Maiden, thou art in my power. Unless thou wilt be mine,--renouncing
thine impious vows,--for ever shunning thy detested arts,--breaking that
accursed chain the enemy has wound about thee,--I will deliver thee up
to thy tormentors, and those that seek thy destruction. This done, and
thou art free."
The maiden threw her snake-like glance upon him.
"Alas!" she cried, "I am not free. This magic noose! remove it, and my
promise shall be without constraint."
"Nay, thou arch-deceiver,--deceiver of thine own self, and plotter of
thine own ruin,--I would save thee from thy doom. Promise, renounce, and
for ever forswear thy vows. The priest will absolve thee; it must be
done ere I unbind that chain."
"I promise," said the maiden, after a deep and unbroken silence. "I have
not been happy since I knew their power. I may yet worship this fair
earth and yon boundless sky.

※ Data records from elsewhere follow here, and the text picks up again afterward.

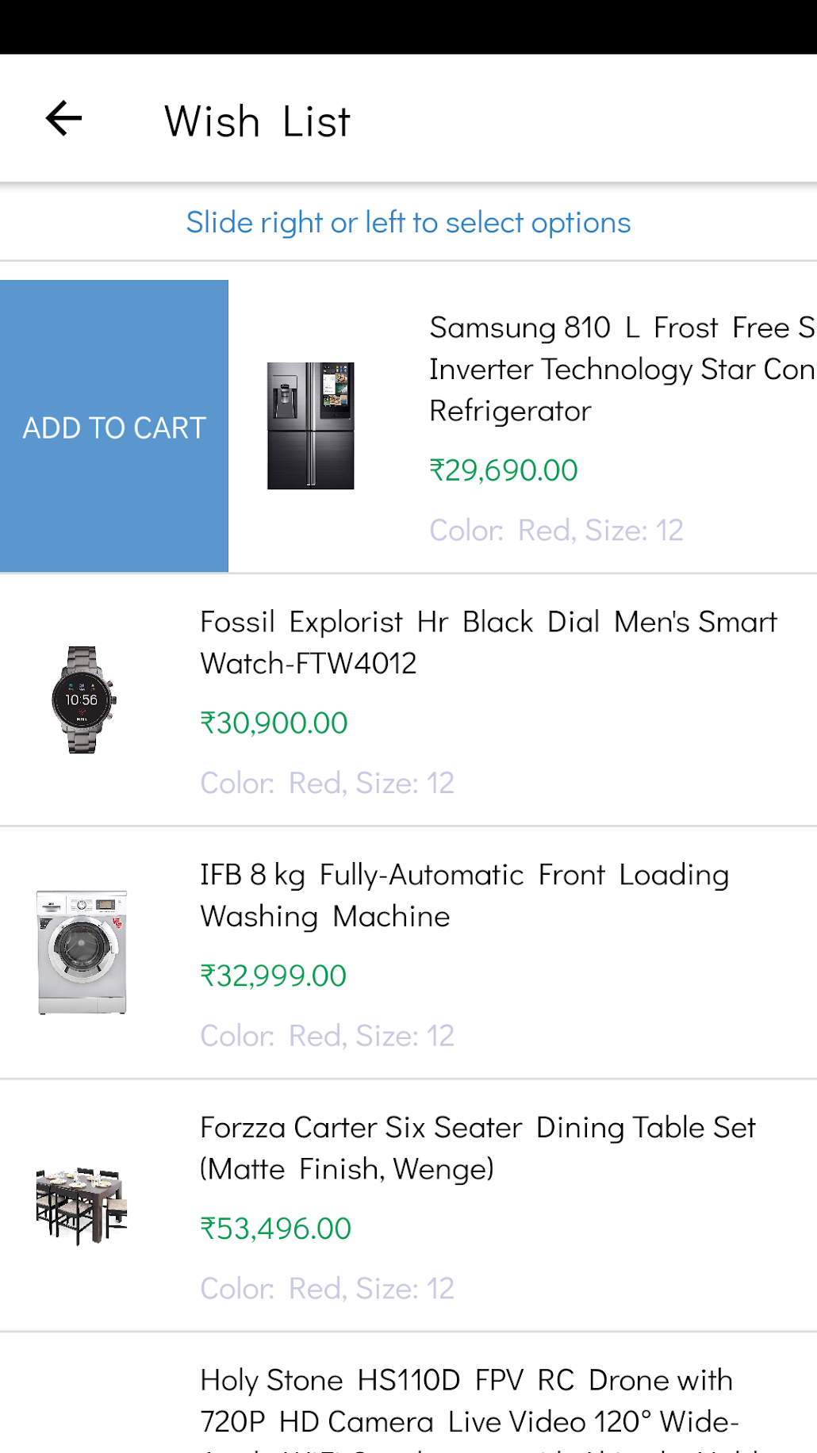The image size is (817, 1453).
Task: Tap the back arrow icon
Action: point(64,119)
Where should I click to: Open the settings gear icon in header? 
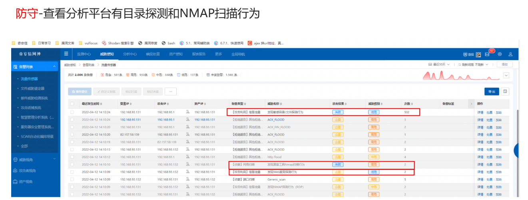point(500,54)
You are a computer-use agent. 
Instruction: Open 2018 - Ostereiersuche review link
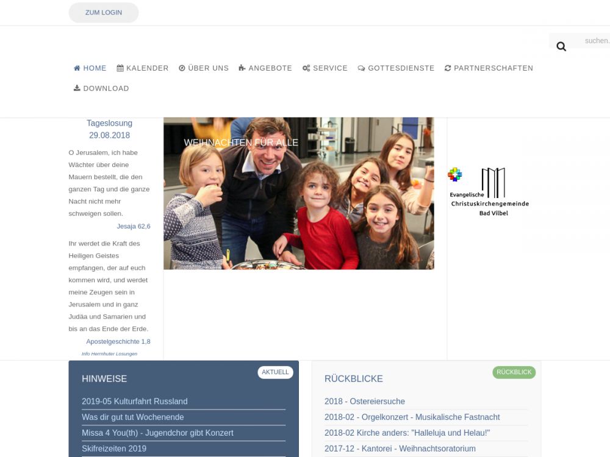tap(364, 402)
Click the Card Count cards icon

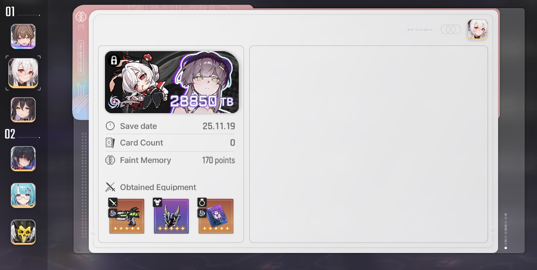point(110,143)
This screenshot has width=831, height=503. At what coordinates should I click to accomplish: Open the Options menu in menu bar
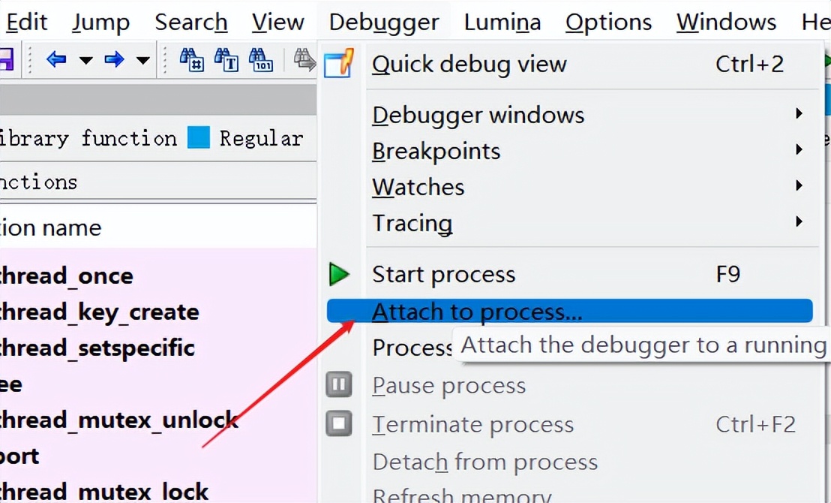[608, 23]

This heart would be void without an object
and a possession!"
She shed no tear until the holy man, with awful and solemn
denunciations, exorcised the unclean spirit to whom she was bound. He
admonished her, as a repentant wanderer from the flock, to shun the
perils of presumption, reminding her that HE, of whom it is written that
He was led up of the Spirit into the wilderness to be _tempted_ of the
devil,--HE who won for us the victory in that conflict, taught _us_ in
praying to say, "Lead us not into temptation, but deliver us from evil.